Optimization of a high-cell-density polyethylenimine transfection method for rapid protein production in CHO-EBNA1 cells.

For pre-clinical evaluation of biotherapeutic candidates， protein production by transient gene expression (TGE) in Chinese Hamster Ovary (CHO) cells offers important advantages， including the capability of rapidly and cost-effectively generating recombinant proteins that are highly similar to those produced in stable CHO clones. We have established a novel CHO clone (CHO-3E7) expressing a form of the Epstein-Barr virus nuclear antigen-1 (EBNA-1) with improved TGE productivity relative to parental CHO cells. Taking advantage of a new transfection-compatible media formulation that permits prolonged， high-density culture， we optimized transfection parameters (cell density， plasmid vector and polyethylenimine concentrations) and post-transfection culture conditions to establish a new， high-performing process for rapid protein production. The growth media is chemically defined， and a single hydrolysate feed is added post-transfection， followed by periodic glucose supplementation.
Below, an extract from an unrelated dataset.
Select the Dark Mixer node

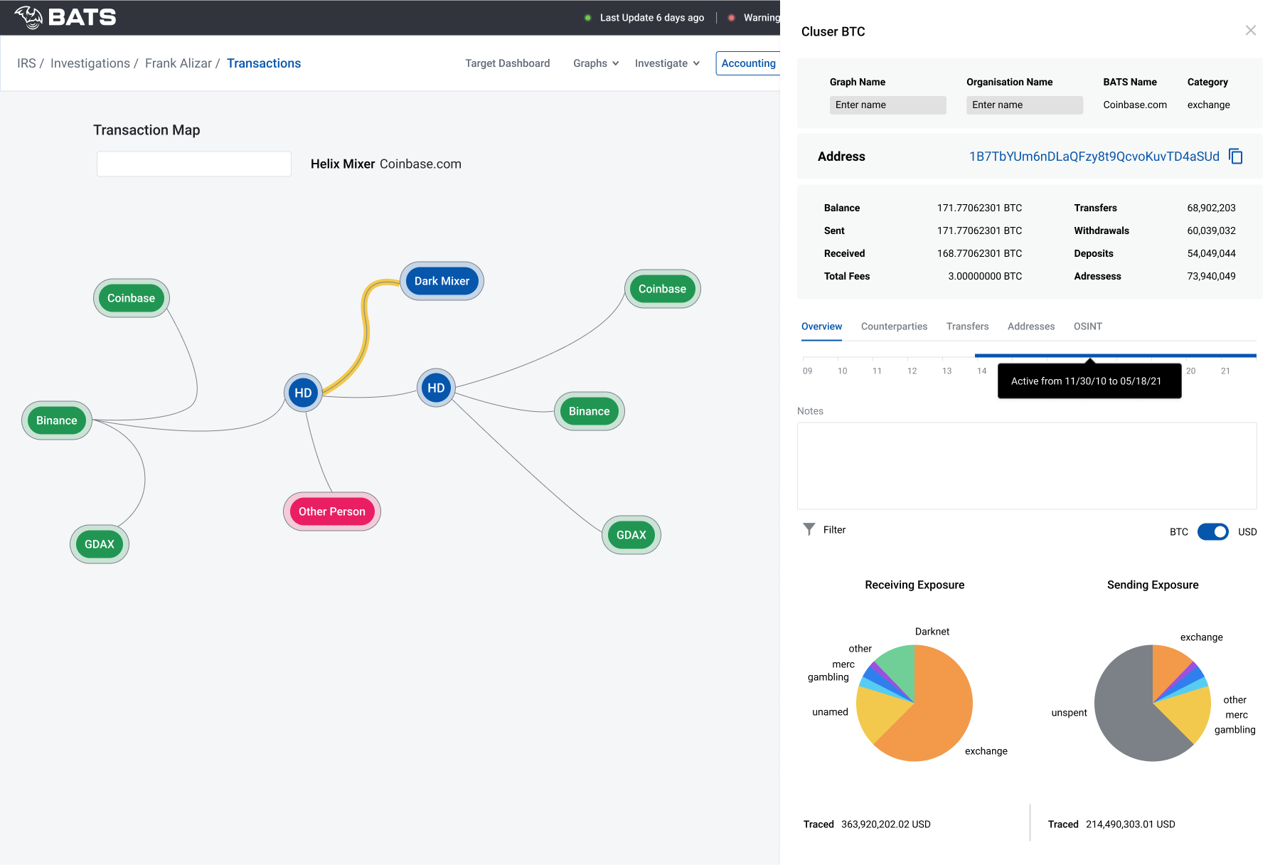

This method gave significantly higher yields than our standard low-cell density， F17-based CHO-3E7 TGE method， averaging several hundred mg/l for a panel of recombinant proteins and antibodies. Purified antibodies produced using the two methods had distinct glycosylation profiles but showed identical target binding kinetics by SPR. Key advantages of this new protein production platform include the cost-effectiveness of the transfection reagent， the commercial availability of the culture media and the ability to perform high-cell-density transfection without media change.